Posted Aug 12, 2006 12:15 am CDT
The facts of the settlement agreement captioned United States v. Gregg Tirone, Esq. would get the attention of most solo practitioners.
Tirone, whose last practice address was in Rochester, N.Y., represented a deaf woman named Kathleen Culhane Rozanski in a divorce. The government alleges Tirone failed to provide a qualified sign language interpreter. Instead, during meetings Rozanski read his lips, or they used pen and paper. Between meetings, they communicated by fax or by phone using the National Relay Service.
The 2004 settlement agreement contends Tirone charged Rozanski for the full amount of time he spent communicating with her even though conversations took longer because of the absence of an interpreter.
The upshot: Tirone had to refund $2,200 in fees and forgo further payment from Rozanski. He also had to publish a notice in his local newspaper stating that he welcomes clients with disabilities, particularly those with hearing problems, and will provide, without charge, qualified sign language interpreters when requested to do so.
(Both Tirone and the Justice Department’s Civil Rights Division, which negotiated the settlement with Tirone, failed to respond to requests for interviews.)
The settlement serves as a reminder that law offices are places of public accommodation under the Americans with Disabilities Act and must provide reasonable access to people with disabilities.
But some solo and small-firm lawyers fear that such accommodations can present financial and logistical hardships.
“I’m not sure just what I’d do in that situation. Maybe I’d call the bar association and see if I could get a grant to help pay for the interpreter,” says Glenn Dornfeld, a solo lawyer in New York City.
The ADA requires that “reasonable accommodations” be provided, but says the cost can be considered in determining the reasonableness.
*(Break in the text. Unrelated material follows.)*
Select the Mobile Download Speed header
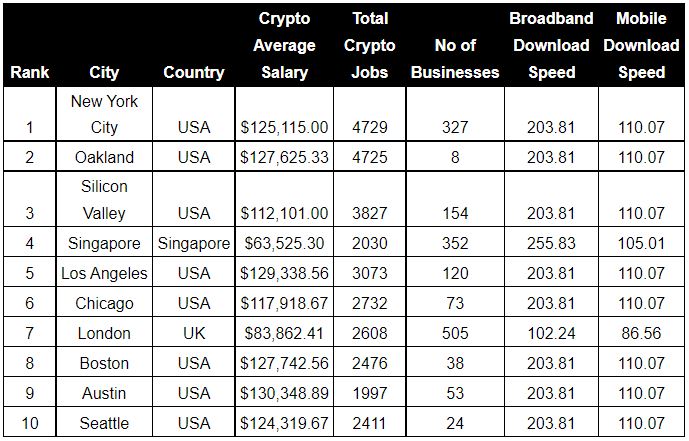Viewport: 689px width, 441px height. point(641,46)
In the Tirone case, the settlement agreement appears to indicate the government believed the cost of the interpreter was not an undue burden, and Tirone should not have charged for the extra time it took to communicate with the client.
Dornfeld has never had a deaf client, but an unsettling experience with a client in a wheelchair makes him reluctant to go to the homes of those who can’t visit his office. The client was going through a divorce, and he had muscular dystrophy and congestive heart failure.
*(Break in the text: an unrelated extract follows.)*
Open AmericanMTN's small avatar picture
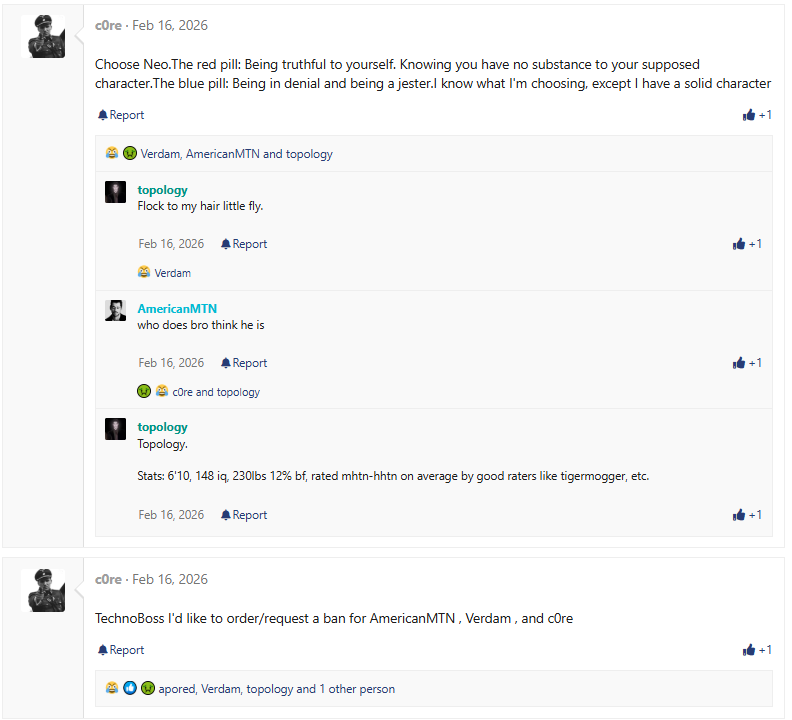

Dornfeld met with the client and his soon-to-be ex-wife at the marital home. As negotiations grew heated, the wife repeatedly told the man he should “drop dead.”
“I looked over at him, and he was slumped in his wheelchair. I asked the wife if he was OK. She said, ‘Yes, this happens all the time.’ Then she looked closer, and he was not breathing. She called an ambulance, … but it was too late,” Dornfeld says.
The incident left Dornfeld so shaken that he now prefers to find a suitable neutral space if clients are unable to come to his office. “If I have someone who needs some sort of service, [such as an] interpreter, I would try to find a place that we could meet where that service is provided,” Dornfeld says.
Christy Schmidt-Noe has a lot of experience accommodating clients with physical limitations. The Brick, N.J., solo lawyer practices elder law out of a second-floor walk-up office. “If someone can’t make the climb, I will go to them, or I will meet them in a conference room I can sometimes borrow from the firm downstairs,” she says.
Schmidt-Noe thinks it is important to ask clients at the first opportunity what sort of accommodations they need and expect. “If you simply cannot accommodate the client because of the prohibitive cost, you’ve got to tell them up front. Don’t waste anyone’s time, and don’t charge them for the consultation,” Schmidt-Noe says.
Pausing, Schmidt-Noe asks rhetorically, “So how does a blind or deaf client get services? How do you defray those costs? What’s fair? I’m not sure I know the answer to that.”